## [Passage given]
Cape Cod houses have always done more with less — steep stairs, dormers punching light into tight upper rooms, rooflines that look like they mean it from the street. This plan keeps that geometry intact while opening up the main level, stacking a loft overhead that pulls double duty as a reading room or guest overflow, and leaving enough breathing room between the primary suite and the rest of the house that it actually functions like one.
Specifications
- Sq. Ft.: 4,119
- Bedrooms: 3-5
- Bathrooms: 3.5
Floor Plan – Main Floor

The main level is anchored by a large living room and open kitchen, with the primary suite tucked into its own wing — private bath, generous closet, no shared walls with the busier parts of the house. A guest bedroom, a gym flex space, and a two-car garage with a dedicated work bay fill out the rest of the footprint without everything bleeding together.
Floor Plan – Second Floor

Upstairs holds three bedrooms, an office, and an open loft at 16 by 15 feet — big enough to furnish properly, not just leave empty. The right wing adds a gym, a guest bedroom with its own bath, and a mud room entry that keeps wet gear away from the main living areas. Conditioned storage and the work bay sit at the far end, with front and screened porches bookending the whole plan.
Grand Foyer With Iron Baluster Staircase and Board-and-Batten Walls
White oak treads pair with matte black iron balusters shaped like tuning forks, and board-and-batten paneling runs the full height of the wall beside them. Through the arch at the back, natural light spills into what looks like a sitting room beyond. It’s a strong first impression — the kind of entry that makes the rest of the house feel intentional before you’ve seen any of it.
Reeded Island Base and Brass Pendants Set the Tone for This Warm Kitchen

Fluted walnut panels wrap the island base, and the marble slab countertop runs continuously into the backsplash behind the range rather than stopping at the wall. Brass pendant caps hold the palette warm without tipping into gold-everything territory.
Budget Tip: Reeded wood panels on an island base are one of the better DIY upgrades going — source pre-milled MDF trim boards, apply them yourself, and you get most of the look at a fraction of custom millwork pricing. On the fixtures, brass tends to hold up better than brushed nickel in high-humidity spaces, so the pendants here are a practical call as much as a visual one.

## [Tasks to carry out]
• 1. From the Cape Cod house plan description, copy the portion that begins at the words "Upstairs holds three" and ends after the words "seen any of it.".
• 2. Write a continuation of the Cape Cod house plan description that picks up after its last sentence.

## [Records]
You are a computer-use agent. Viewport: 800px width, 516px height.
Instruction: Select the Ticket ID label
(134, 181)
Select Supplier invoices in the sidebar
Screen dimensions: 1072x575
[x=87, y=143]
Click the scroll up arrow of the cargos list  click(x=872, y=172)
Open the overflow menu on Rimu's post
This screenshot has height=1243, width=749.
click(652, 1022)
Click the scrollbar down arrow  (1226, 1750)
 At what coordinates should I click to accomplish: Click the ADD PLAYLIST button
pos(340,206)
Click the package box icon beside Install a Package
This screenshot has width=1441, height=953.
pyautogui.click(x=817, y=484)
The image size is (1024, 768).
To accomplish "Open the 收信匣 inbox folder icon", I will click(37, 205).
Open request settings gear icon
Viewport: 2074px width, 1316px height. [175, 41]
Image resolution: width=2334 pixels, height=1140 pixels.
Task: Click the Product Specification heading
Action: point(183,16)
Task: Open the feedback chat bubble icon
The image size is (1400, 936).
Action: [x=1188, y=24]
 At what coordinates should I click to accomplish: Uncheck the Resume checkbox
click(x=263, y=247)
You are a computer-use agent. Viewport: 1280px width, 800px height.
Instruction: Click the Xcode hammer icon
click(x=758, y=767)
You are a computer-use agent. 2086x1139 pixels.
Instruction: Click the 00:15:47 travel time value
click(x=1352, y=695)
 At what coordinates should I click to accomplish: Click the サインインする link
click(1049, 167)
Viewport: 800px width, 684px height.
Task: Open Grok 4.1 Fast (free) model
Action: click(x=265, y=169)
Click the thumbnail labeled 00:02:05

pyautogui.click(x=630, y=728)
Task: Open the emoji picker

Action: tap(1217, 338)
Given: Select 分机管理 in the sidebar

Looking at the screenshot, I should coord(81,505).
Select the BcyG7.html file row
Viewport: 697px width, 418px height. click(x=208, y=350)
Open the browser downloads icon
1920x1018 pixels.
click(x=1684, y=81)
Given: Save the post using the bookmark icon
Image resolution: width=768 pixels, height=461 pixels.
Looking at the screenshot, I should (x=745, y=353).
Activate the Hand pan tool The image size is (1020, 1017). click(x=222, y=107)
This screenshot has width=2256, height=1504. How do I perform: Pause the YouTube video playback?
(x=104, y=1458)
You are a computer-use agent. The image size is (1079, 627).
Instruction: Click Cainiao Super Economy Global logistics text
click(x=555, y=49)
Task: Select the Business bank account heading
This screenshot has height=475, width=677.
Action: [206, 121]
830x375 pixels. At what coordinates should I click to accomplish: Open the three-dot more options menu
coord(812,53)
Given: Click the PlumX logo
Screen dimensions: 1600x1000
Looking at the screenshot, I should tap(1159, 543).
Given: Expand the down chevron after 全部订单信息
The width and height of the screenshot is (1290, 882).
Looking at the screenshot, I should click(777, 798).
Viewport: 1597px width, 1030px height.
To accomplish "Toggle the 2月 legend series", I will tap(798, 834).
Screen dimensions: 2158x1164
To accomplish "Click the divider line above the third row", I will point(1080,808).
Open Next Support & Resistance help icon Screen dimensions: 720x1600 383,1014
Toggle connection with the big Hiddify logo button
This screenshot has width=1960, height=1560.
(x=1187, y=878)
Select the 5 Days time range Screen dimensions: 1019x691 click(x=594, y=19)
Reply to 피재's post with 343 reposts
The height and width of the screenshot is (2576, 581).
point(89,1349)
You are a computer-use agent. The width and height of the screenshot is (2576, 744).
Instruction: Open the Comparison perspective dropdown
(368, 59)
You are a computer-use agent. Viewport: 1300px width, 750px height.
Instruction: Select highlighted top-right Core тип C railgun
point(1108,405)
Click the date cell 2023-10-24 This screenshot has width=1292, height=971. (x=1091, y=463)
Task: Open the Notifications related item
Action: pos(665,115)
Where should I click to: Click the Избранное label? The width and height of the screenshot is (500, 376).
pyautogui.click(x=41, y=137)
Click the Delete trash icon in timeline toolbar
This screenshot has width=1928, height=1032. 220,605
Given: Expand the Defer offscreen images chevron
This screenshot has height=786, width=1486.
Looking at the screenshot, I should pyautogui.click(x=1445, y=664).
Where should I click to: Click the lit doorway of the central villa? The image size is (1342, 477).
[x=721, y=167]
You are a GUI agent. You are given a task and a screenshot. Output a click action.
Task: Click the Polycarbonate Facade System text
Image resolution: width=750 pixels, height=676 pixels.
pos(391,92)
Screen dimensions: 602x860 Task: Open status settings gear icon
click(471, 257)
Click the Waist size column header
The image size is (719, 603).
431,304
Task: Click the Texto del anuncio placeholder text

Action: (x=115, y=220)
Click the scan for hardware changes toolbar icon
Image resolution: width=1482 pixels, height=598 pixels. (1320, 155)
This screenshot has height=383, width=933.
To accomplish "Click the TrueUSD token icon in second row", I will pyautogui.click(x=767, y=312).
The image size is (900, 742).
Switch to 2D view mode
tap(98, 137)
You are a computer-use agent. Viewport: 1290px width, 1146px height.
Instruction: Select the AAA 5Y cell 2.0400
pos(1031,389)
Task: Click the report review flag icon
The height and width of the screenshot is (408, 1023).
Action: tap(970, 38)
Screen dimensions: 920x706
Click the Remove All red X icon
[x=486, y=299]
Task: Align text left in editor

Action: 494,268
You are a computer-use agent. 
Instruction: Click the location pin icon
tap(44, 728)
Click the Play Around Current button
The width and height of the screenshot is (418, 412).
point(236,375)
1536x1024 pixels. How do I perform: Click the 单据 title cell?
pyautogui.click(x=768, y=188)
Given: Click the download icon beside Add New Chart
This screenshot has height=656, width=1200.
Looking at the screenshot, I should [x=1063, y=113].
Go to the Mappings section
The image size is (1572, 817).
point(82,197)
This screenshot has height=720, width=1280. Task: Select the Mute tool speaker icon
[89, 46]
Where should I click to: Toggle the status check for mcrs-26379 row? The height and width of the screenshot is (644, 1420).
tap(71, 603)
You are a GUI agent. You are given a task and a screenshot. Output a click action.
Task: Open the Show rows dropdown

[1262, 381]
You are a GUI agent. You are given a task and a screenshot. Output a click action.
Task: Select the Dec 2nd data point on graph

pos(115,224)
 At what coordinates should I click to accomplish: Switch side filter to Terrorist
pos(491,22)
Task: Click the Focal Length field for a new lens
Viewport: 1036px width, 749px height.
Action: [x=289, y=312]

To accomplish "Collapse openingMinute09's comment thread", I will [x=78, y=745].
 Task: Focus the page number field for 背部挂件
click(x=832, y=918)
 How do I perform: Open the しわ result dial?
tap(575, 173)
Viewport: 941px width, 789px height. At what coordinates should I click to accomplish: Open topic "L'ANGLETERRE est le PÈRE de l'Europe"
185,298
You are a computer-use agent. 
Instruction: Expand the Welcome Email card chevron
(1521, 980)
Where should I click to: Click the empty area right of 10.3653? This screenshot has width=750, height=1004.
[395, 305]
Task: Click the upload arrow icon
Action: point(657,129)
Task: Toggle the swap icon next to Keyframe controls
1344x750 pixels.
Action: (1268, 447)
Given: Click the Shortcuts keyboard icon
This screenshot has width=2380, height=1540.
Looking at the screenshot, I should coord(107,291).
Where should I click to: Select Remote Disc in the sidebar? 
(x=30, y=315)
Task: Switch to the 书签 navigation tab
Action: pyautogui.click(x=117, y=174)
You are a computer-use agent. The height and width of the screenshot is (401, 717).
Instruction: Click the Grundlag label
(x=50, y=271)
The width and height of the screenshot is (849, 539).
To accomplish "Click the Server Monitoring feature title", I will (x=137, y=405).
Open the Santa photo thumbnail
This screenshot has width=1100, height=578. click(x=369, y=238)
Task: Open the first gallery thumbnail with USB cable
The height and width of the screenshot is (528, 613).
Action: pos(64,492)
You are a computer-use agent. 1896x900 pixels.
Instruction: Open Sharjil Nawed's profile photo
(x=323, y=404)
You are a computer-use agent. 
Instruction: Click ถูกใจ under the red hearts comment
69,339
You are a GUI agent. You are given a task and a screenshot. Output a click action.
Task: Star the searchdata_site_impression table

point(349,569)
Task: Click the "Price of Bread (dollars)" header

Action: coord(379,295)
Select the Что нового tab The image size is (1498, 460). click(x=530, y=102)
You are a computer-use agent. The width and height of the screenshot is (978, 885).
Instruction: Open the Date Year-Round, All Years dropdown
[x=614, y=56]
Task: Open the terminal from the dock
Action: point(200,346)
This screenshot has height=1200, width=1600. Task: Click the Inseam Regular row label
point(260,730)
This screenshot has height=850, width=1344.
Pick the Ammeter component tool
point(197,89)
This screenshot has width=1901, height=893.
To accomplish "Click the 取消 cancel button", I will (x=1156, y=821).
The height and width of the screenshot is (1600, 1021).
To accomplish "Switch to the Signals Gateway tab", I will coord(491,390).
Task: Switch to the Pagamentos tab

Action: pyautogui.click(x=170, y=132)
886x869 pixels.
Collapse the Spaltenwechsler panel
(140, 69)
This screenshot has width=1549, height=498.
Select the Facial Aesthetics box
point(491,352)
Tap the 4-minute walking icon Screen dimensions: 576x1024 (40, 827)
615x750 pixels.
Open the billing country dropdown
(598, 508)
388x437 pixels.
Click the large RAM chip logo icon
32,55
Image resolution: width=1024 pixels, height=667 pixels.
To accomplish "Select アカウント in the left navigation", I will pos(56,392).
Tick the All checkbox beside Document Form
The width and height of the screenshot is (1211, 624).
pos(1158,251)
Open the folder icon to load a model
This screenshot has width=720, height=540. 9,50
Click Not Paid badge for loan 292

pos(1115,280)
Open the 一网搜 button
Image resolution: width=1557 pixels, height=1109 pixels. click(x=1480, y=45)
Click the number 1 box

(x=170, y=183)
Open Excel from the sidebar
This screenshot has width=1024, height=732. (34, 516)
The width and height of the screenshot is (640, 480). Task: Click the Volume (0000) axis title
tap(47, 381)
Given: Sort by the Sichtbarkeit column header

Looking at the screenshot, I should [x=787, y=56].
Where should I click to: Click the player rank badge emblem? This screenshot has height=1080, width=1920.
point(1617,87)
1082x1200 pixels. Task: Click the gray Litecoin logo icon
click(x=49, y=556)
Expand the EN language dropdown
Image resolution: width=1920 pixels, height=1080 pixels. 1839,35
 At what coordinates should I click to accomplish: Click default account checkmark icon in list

## [Responses to the exercise]
• 1.
Upstairs holds three bedrooms, an office, and an open loft at 16 by 15 feet — big enough to furnish properly, not just leave empty. The right wing adds a gym, a guest bedroom with its own bath, and a mud room entry that keeps wet gear away from the main living areas. Conditioned storage and the work bay sit at the far end, with front and screened porches bookending the whole plan.
Grand Foyer With Iron Baluster Staircase and Board-and-Batten Walls
White oak treads pair with matte black iron balusters shaped like tuning forks, and board-and-batten paneling runs the full height of the wall beside them. Through the arch at the back, natural light spills into what looks like a sitting room beyond. It’s a strong first impression — the kind of entry that makes the rest of the house feel intentional before you’ve seen any of it.

• 2.
Coffered Ceiling and Arched Built-Ins Ground a Warm, Light-Filled Living Room

Shiplap panels set inside coffered beams give the ceiling real depth without making the room feel low. Built-in shelving flanks the fireplace inside arched niches, light wood cabinetry running underneath, and French doors on the far wall keep the whole space from going dark despite all the wood and trim. It’s a lot of detail layered into one room — it works because everything is the same value and nothing is competing.
Color Story: Warm whites read completely differently depending on their undertones. The walls here lean greige, which keeps the room from going cold against the natural wood floors without fighting the crisp white ceiling trim. Before you commit to a paint color, hold swatches near your largest light source — what looks neutral on the chip can pull pink or yellow once it’s on the wall at scale.
Paired Nightstands and Natural Wood Keep This Bedroom Grounded

Light oak on the bed frame and matching nightstands sits quietly against the warm greige walls rather than pulling focus. A dark throw adds enough visual weight that the pale bedding doesn’t look like it’s floating, and three windows bring in sufficient daylight that the recessed ceiling fixtures are really just backup. Clean overhead, clean walls — the room earns its calm.
Why Symmetry Works Harder Than Decor Here
Both nightstands carry nearly identical lamps, which draws the eye straight to the artwork centered above the headboard instead of scattering it around the room. That’s a layout decision, not a styling trick, and it’s harder to course-correct once the furniture is set. Minimal accessories only read as intentional when the bones are already doing the organizing.
Now the design moves into the primary bathroom, where the material choices get bolder.
Sage Green Tile and Freestanding Tub Make a Case for Slow Mornings

Black-framed glass, sage subway tile, and brass fixtures share the space without any one of them shouting over the others. The freestanding tub sits where it gets the most light, which is exactly where it should be.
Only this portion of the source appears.